Like most music fans, the news of singer Chester Bennington’s suicide has shaken me rather heavily and in more ways than one.
For starters, I think it’s safe to say that despite anyone’s personal knowledge — my own, included — of any Linkin Park song past the group’s made-for-MTV Collision Course EP with Beyonce’s hubby JAY-Z, the majority of us truly knew just how influential the 41-year-old Bennington still very much was on July 20, the day we all learned of his heartbreaking passing.
Secondly, and incidentally, with mention of the EP that bore the overplayed, but still amazing “Numb”/”Encore,” a game-changing reworked edit of one of Linkin Park’s biggest contributions to pop radio from their Meteora disc with a cut from Jay’s 2003 The Black Album, respectively, Bennington did something with his talent that only a handful of other entertainers, like the aforementioned JAY-Z, rarely achieve in their entire careers: He gained worldwide notoriety.
But that’s neither here nor there, for the record.
What I would like to discuss is something that I began to take notice of not even an hour after TMZ first publicized that Chester Bennington had committed suicide — people commenting that his suicide was “selfish” to the people he left behind and yadda-yadda, I’m gonna stop you all right there.
First of all, did any of your mommas and daddies ever teach you not to speak ill of the dead?
No? Then, how about when that “selfish” dead man was a Chester being a child molestation victim who tried to heal his hurt with a barrage of alcohol and drugs? Do any of you feel bad yet?
Good, you should. That’s victim shaming, by the way. But again, I digress (albeit purposely this time).
But beyond all of that: Imagine, if you can, how someone on the verge of suicide must be feeling at that exact moment when they decide that this is the time where their life must end.
Imagine, if your hearts can handle it, that unbelievably high level of hurt and sadness and multiply it times 10, and then realize that the despondency, that seemingly never-ending depth of despair and desperation that a suicidal person feels, will ultimately be multiplied by 11 not by the next day or even the next hour. Try the very next second.
And then, the cycle repeats. For years. For decades and, scarier still, sometimes for life. If they’re lucky enough to see it, that is.
That, ladies and gentlemen, is what depression is. And that is not something that cannot be helped or easily controlled with any kind of substance, legal or otherwise.
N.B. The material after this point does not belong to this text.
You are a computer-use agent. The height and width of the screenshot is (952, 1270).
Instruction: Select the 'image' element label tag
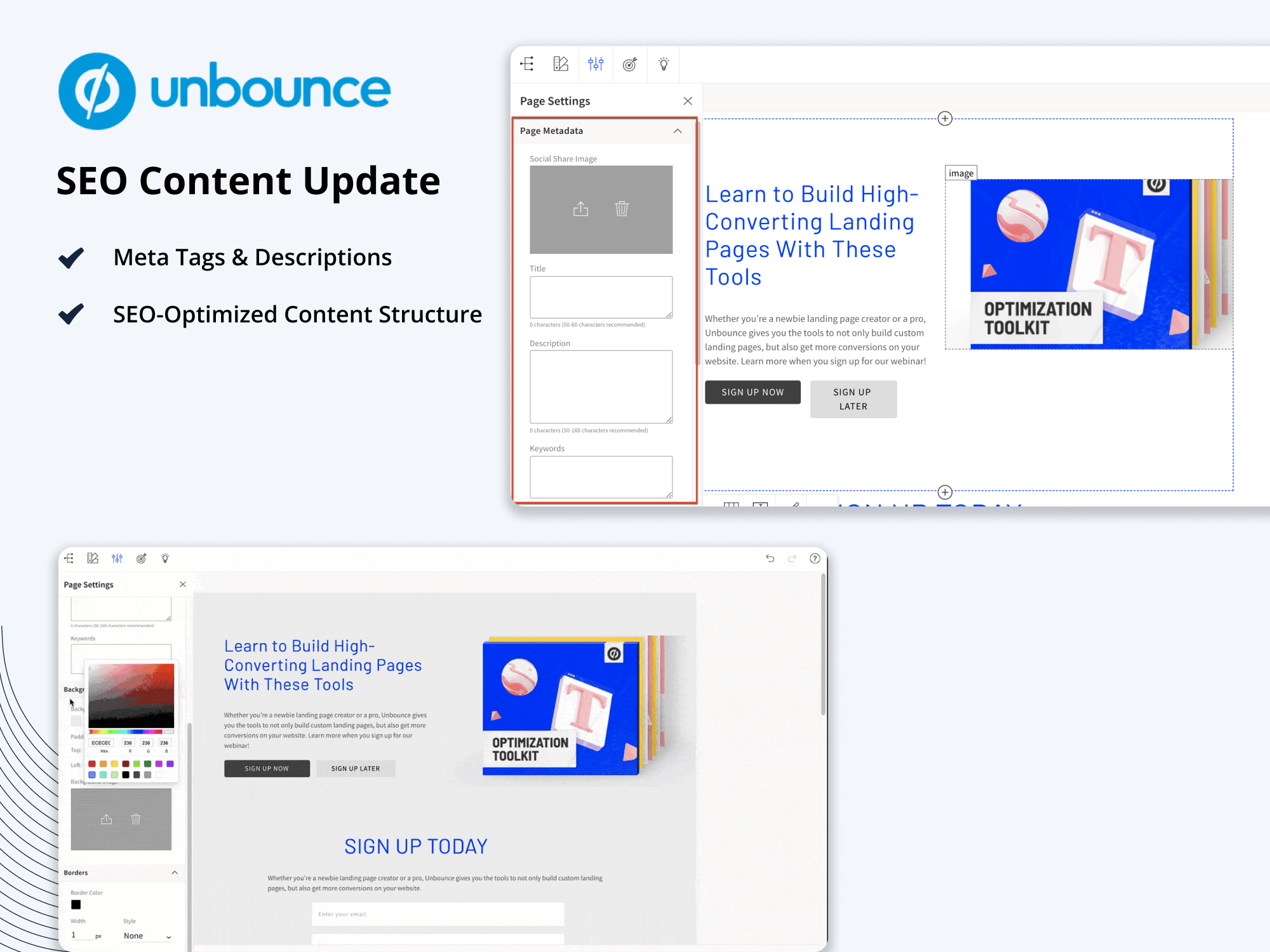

And occasionally, that depression leads its sufferers to do something somewhat selfish that, unlike how some of you are stating such, isn’t actually selfish to that person suffering from depression at all.
To that person, it’s an amazing gift: The gift of solace.
To that human being with so much heaviness on their heart at the edge of their life, it is a way out of that unending pain forever; not just for themselves, but for everyone who has to witness them go through that pain, day in and day out, including others who love that person unconditionally, while unintentionally adding to this person’s hurt because they loudly and repeatedly just can’t get why this depressed person that they love so very much just can’t “snap out of it” and be okay.
And then, that cycle continues. For years. For decades and, scarier still, sometimes for life. If they’re lucky enough to see it, that is.
This, ladies and gentlemen, is what Chester Bennington was most likely feeling when he committed suicide on July 20, 2017. Was the act he followed those emotions up with selfish? Maybe in action, but in his heart, Chester probably believed that he was actually being incredibly selfless. And I get that, too.
Respect the man, y’all. He’s no longer here to defend himself.